Heri Fulistiawan ยท Rabu, 01 Juli 2020 - 23:15 WIB
Minibus Angkut Belasan Pelajar Masuk Jurang di Lampung, 1 Tewas, Belasan Luka
Warga berusaha mengevakuasi truk tronton yang terjun ke jurang sedalam 20 meter di Hutan Gundih Grobogan, Sabtu (4/1/2020) dini hari. (Foto: iNews/Rustaman Nusantara)

LAMPUNG SELATAN, iNews.id – Minibus nopol BE 2694 GG yang membawa 19 pelajar sekolah menengah atas (SMA) asal Metro dan Bandar Lampung mengalami kecelakaan terjun ke jurang sedalam puluhan meter di jalur arah Pantai Minang Rua, Desa Kelawi, Bakauheni, Lampung Selatan, Rabu (1/7/2020). Akibat kecelakaan itu, satu orang tewas dan belasan lainnya luka-luka.

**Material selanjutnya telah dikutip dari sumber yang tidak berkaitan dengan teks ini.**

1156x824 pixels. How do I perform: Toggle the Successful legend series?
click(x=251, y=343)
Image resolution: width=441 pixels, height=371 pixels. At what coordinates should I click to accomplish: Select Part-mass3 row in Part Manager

Belum diketahui penyebab kecelakaan maut itu, namun dugaan sementara akibat rem tidak berfungsi saat melewati turunan tajam.

Korban selamat, M Arva mengatakan, bus tersebut mengangkut 17 pelajar, sopir dan seorang kondektur. Bus masuk wilayah Pantai Minang Rua sekitar pukul 16.30 WIB. “Saya tidak tahu persis kejadiannya karena sangat cepat,” katanya.

Diperoleh informasi, sebelum kejadian sang sopir sempat menolak untuk masuk ke pesisir pantai karena medan jalan curam dan menjadi pertimbangan bagi sopir untuk dapat melintas. Namun, beberapa pelajar memaksa untuk menurunkan bus hingga ke bibir pantai. Nahas, bus meluncur deras tak terkendali hingga akhirnya masuk jurang sedalam kurang lebih 10 meter tepat di sisi kiri jalan menuju Pantai Minang Rua.

Sementara itu, belasan korban luka dievakuasi ke Puskesmas Bakauheni. Mereka terdiri atas 17 pelajar SMA, sopir dan kondektur. Dari 17 korban luka, delapan di antaranya harus dirujuk ke Rumah Sakit Bob Bazar Kalianda karena kondisinya luka berat.

“Satu korban di antaranya meninggal dunia. Sedangkan yang luka ringan dan dapat ditangani berjumlah tujuh orang. Tiga orang sedang di rawat di rumah warga Dusun Minang Rua,” kata Kepala UPT Puskesmas Bakauheni.

Kasus kecelakaan tunggal itu sudah ditangani Polres Lampung Selatan. Petugas juga sudah mengolah tempat kejadian. Dari hasil penyelidikan sementara, kecelakaan terjadi diduga rem minibus tidak berfungsi.

Hingga malam ini, bangkai bus masih berada dasar jurang dan direncanakan baru bisa dievakuasi Kamis (2/7/2020) pagi karena terkendala medan dan ketiadaan alat berat.